On February 9, 1911, E. A. Sutton, assistant superintendent of the Cokedale mine of the Carbon Coal & Coke Company, Carbondale, Colorado, lost his life while wearing a Draeger helmet-type oxygen breathing apparatus after an explosion in this mine in which 17 men were killed. It is believed that this was the first instance in the United States, wherein a person died while wearing oxygen breathing apparatus.
This company was one of the first in Colorado to install oxygen breathing apparatus, but only three apparatus were purchased and available at the time of the explosion. Sutton had worn the apparatus on only two previous occasions, for periods of one-half hour each, and therefore was not thoroughly familiar with its operation.

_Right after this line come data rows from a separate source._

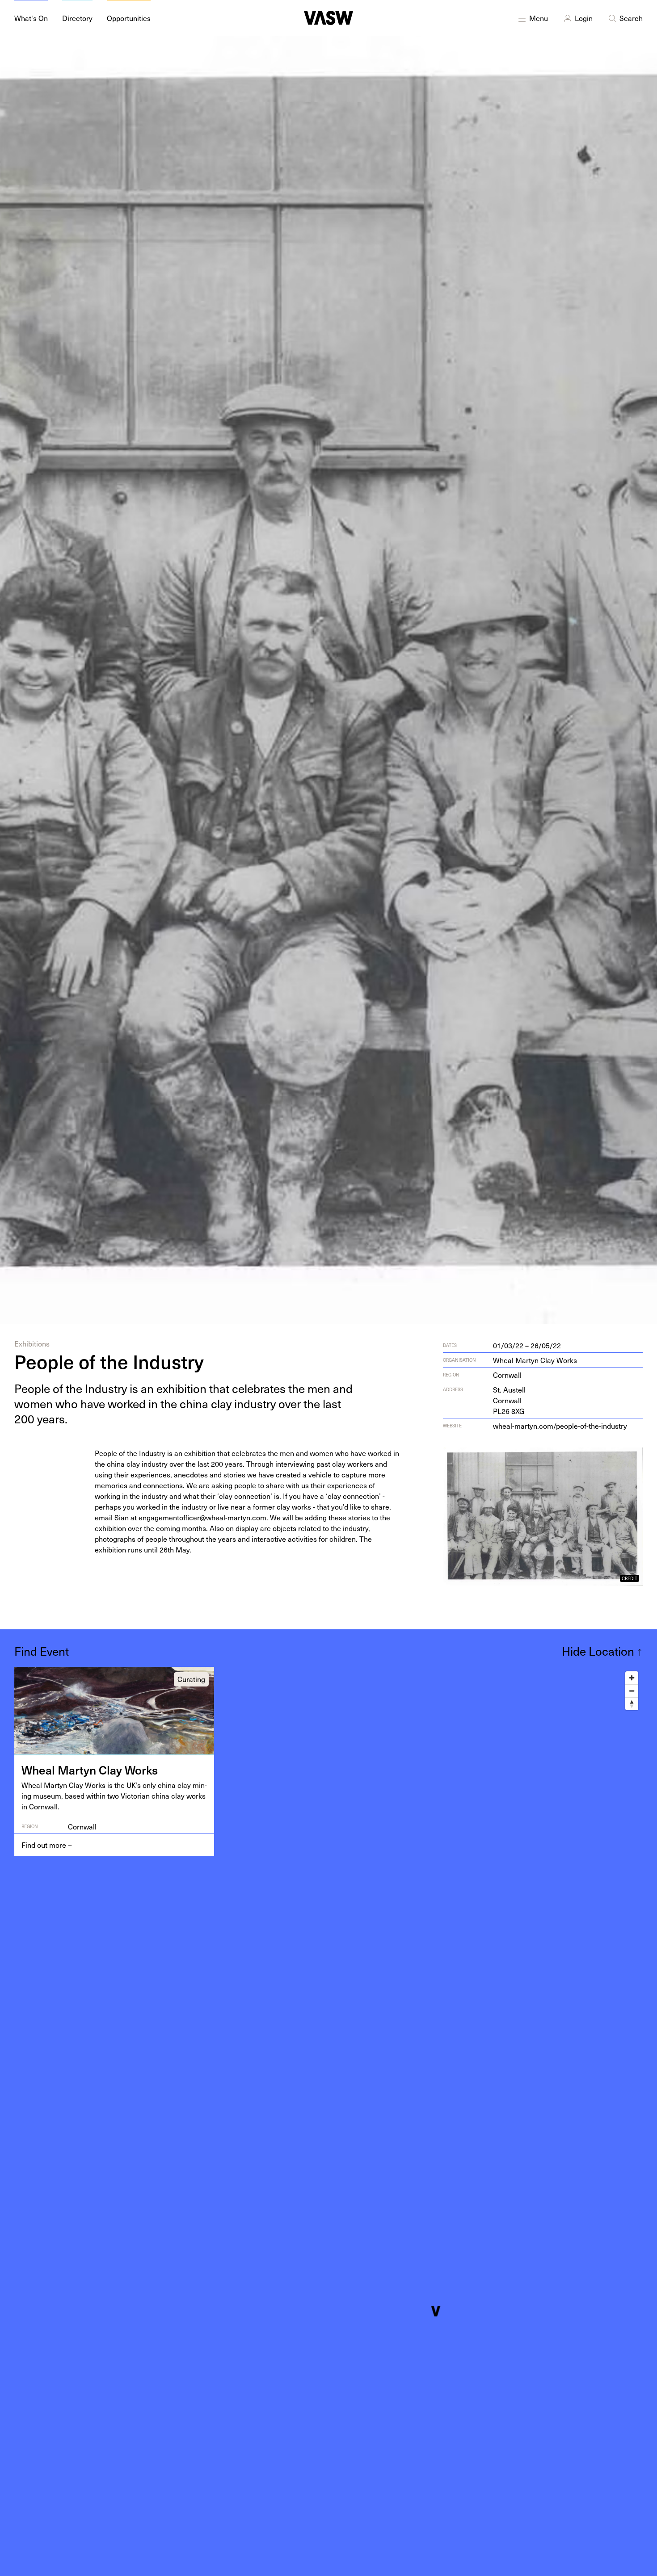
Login (584, 18)
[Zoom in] (631, 1677)
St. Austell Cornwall (509, 1400)
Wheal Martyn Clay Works (535, 1360)
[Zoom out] (631, 1690)
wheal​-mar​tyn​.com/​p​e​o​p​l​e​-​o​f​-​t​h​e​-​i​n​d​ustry (560, 1425)
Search (631, 18)
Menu (538, 18)
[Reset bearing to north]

Sutton and a superintendent from a neighboring mine each put on an apparatus and left the third at the fresh-air base in reserve. When they had traveled a considerable distance from the fresh-air base, his companion, who was traveling about 150 feet behind Mr. Sutton, saw him struggle with his apparatus and suddenly fall. The companion immediately returned to fresh air for help.
After considerable delay, two workmen volunteered to go after Sutton without the aid of respiratory protection. When they reached a point within about 100 yards of where he was lying, one collapsed and the other returned to fresh air.
Thirty minutes thereafter additional apparatus crews arrived and recovered the bodies of Sutton and the workman. They were treated with a pulmotor for more than an hour, but neither could be revived.
Examination of Sutton's apparatus revealed that one of the potash cartridges had not been connected at the bottom. This permitted the injector to pull in outside air, which presumably contained carbon monoxide.